The data does include for almost every game, head-to-head prices, averaged across a number of bookmakers, which we can use for the 292 games for which we have handicap data with equal prices for the home and the away teams to build a beta regression model in R. In that model we regress the average implied home team probability (calculated, for the current purpose, by adopting an Overround Equalising approach) on the opening home team line, and we choose a logit link. That model can then be used to estimate an implicit handicap for every game for which head-to-head prices are available.
(On a slightly technical note, I should point out that I've used the panel-based head-to-head bookmaker price data with the Pinnacle-only handicap data for this regression. The data set does also include Pinnacle-only head-to-head data, but for a much smaller number of games. So, since I'll ultimately be inferring handicaps using the bookmaker prices from the panel data, I opted to use those prices in the model build, despite the possible logical inconsistency that this represents. I don't think much swings on this decision.)
The fitted model is ln(Implicit Prob/(1-Implicit Prob)) = 0.0065 - 0.1040 x Home Opening Line, and it has a pseudo R-squared of about 97%.
This model allows us, via the panel bookmaker head-to-head prices, to infer a Home Line for all but 3 of the 1,407 games, and these Lines can be used to investigate margin errors for the 1,404 games calculated as the Actual Margin minus the Expected Margin.
Remarkably (well, to me at least) these errors look suspiciously Normally distributed, if a little less peaked and thinner-tailed than would be textbook.
A QQ-plot (see chart at left) suggests that an assumption of Normality is not unwarranted, save perhaps in the tails as the chart above hinted at, and a Shapiro-Wilk test spectacularly fails to reject the null hypothesis assumption of Normality (p = 0.78).
The errors have a mean of about 1 and a standard deviation of about 16 points, and I've used these parameters in the tables that follow to make a comparison, as I did for the AFL data, between the observed empirical and theoretical results.
The grouping of Expected Absolute Margins used in the analysis came from a review of their distribution across the 1,407 games, and I chose boundaries that put about 20% of games in each group. We see, as we did for AFL data, that the ratio of actual to expected margins in the most extreme category (here, 9 points or more), runs at about 3:1. While almost 60% of games finished with a margin of 9 points or more, only 19% of games had a pre-game expected absolute margin in this same range.
We also see that the correspondence between empirical and theoretical results is very high. The difference again seems to be largest for games with the highest expected margins, which might be explained by a higher inherent variability in the final margins of these games, by a greater divergence from Normality for them, or by a combination of both.

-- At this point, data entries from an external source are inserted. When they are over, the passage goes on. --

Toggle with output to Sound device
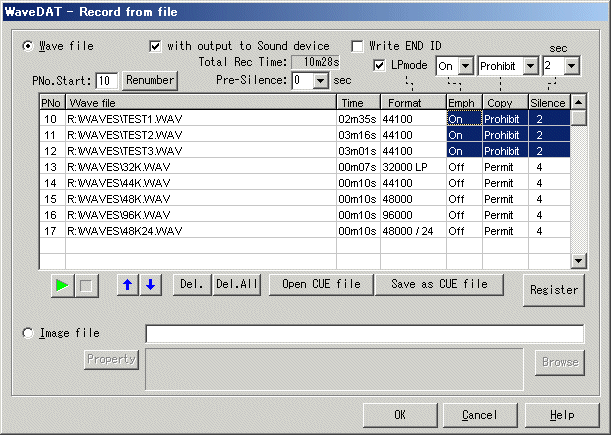This screenshot has height=435, width=611. click(155, 46)
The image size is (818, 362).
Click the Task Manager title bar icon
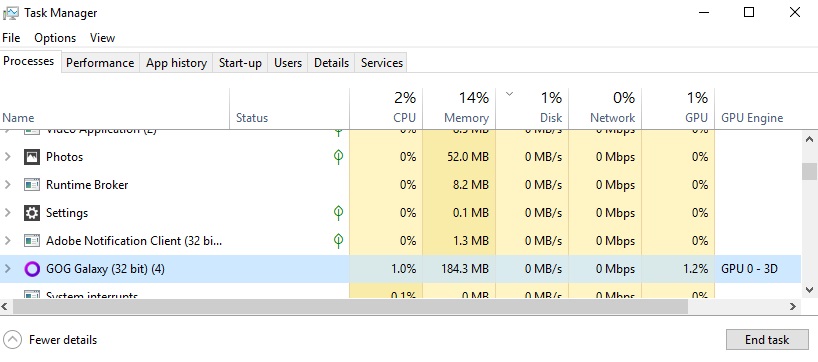(x=11, y=13)
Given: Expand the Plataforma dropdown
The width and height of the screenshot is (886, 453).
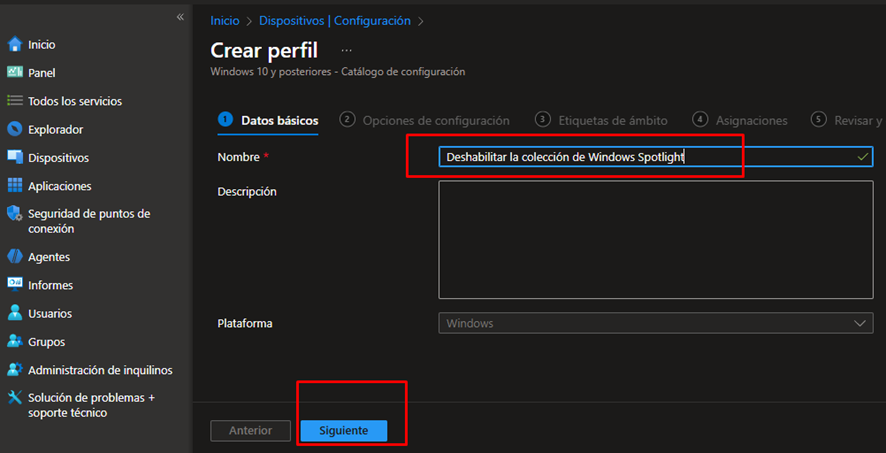Looking at the screenshot, I should (655, 323).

Regardless, we find that, in the NRL under seemingly reasonable assumptions, large victory margins occur more often than a simple analysis of pre-game margin expectations would imply.
From a theoretical perspective, the reasons for this are the same as those posited for the AFL results: relatively speaking, the Normal distribution puts a substantial portion of its density in the tails, so even games between quite evenly-matched opponents will often finish with a relatively large victory margin for one of the teams - sometimes even a large victory margin for the underdog.
Exactly why handicap-adjusted margins in both the AFL and the NRL should, to a reasonable degree, follow a Normal distribution, is a separate matter, though I have being able to derive this result for games of Australian Rules from a pseudo "first principles approach" by making assumptions about the score-generating processes.
In any case, the conclusion seems to be that relatively large wins - for suitably defined "relatively" - are an inevitable part of sport, even for contests between equally-talented teams.